▸ PROBLEM DESCRIPTION
Tell how many lines of the data below have the string "button" in them. Say nothing more.

▸ SUPPLIED MATERIAL

^^^^^^^^

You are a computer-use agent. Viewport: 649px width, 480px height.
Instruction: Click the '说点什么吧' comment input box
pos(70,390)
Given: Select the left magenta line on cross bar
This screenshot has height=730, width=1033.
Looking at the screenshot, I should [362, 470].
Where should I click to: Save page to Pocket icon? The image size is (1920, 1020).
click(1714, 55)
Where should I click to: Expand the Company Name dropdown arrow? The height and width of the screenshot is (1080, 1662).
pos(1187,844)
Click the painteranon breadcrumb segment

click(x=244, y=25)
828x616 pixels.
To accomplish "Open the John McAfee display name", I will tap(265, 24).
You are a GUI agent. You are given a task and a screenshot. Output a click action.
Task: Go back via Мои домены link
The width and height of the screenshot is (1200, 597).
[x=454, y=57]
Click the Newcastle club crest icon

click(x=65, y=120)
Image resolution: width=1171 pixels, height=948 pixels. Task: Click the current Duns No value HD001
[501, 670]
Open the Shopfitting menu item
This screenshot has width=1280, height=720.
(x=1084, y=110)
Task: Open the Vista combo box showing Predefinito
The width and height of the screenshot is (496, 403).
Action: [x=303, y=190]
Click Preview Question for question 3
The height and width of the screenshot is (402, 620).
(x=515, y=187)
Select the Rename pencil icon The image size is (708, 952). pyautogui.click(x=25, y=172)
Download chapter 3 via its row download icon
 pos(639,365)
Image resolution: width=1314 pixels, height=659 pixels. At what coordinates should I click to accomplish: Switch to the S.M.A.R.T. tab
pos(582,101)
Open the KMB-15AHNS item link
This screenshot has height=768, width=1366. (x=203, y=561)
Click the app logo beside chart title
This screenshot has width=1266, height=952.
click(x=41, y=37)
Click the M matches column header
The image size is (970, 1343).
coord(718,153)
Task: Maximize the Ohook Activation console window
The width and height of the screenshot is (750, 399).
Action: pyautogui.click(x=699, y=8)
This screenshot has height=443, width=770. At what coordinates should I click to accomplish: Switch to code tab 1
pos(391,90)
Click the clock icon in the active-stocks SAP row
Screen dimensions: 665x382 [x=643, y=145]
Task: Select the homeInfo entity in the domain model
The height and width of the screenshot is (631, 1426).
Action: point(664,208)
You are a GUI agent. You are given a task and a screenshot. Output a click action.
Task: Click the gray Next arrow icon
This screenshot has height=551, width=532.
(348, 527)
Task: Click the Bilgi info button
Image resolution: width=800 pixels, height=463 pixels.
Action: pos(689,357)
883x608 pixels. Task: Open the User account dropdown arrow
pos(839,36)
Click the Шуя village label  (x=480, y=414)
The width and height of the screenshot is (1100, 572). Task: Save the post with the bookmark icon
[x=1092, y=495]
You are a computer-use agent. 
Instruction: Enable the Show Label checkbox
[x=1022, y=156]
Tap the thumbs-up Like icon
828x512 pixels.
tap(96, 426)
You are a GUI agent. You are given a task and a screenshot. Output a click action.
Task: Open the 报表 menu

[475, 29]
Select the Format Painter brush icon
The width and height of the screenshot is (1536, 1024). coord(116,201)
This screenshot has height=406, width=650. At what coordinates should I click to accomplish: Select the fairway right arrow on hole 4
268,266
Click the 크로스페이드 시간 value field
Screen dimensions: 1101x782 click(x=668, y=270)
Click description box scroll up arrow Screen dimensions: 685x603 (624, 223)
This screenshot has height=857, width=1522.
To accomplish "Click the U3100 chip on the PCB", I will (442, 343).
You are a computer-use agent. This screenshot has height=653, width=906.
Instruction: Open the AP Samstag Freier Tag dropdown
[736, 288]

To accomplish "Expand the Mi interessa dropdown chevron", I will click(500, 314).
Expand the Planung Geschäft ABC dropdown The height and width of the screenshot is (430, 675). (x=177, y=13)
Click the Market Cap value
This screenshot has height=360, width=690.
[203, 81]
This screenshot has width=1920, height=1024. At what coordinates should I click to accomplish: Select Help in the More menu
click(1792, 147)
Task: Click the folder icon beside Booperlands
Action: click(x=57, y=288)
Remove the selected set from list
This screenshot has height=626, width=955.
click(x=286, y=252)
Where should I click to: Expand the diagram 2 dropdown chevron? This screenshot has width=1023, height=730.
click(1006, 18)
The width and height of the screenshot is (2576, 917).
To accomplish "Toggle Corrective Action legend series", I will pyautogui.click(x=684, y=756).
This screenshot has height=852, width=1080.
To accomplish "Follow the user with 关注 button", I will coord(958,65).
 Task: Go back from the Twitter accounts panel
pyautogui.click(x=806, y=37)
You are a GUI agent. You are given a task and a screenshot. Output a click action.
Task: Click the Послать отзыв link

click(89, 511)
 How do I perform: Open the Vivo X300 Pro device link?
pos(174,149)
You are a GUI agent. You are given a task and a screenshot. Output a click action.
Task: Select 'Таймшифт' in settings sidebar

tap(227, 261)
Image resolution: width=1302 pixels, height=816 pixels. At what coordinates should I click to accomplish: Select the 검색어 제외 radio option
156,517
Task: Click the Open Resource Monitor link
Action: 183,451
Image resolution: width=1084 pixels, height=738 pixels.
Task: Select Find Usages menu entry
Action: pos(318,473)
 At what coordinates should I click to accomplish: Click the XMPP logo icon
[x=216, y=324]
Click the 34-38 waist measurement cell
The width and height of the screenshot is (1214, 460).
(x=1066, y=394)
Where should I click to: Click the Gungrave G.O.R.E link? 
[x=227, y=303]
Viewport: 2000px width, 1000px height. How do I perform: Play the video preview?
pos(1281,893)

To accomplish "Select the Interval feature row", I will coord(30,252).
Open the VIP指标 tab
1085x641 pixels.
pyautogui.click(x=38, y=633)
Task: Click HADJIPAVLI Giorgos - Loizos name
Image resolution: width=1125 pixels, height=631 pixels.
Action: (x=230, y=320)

^^^^^^^^

▸ ANSWER
2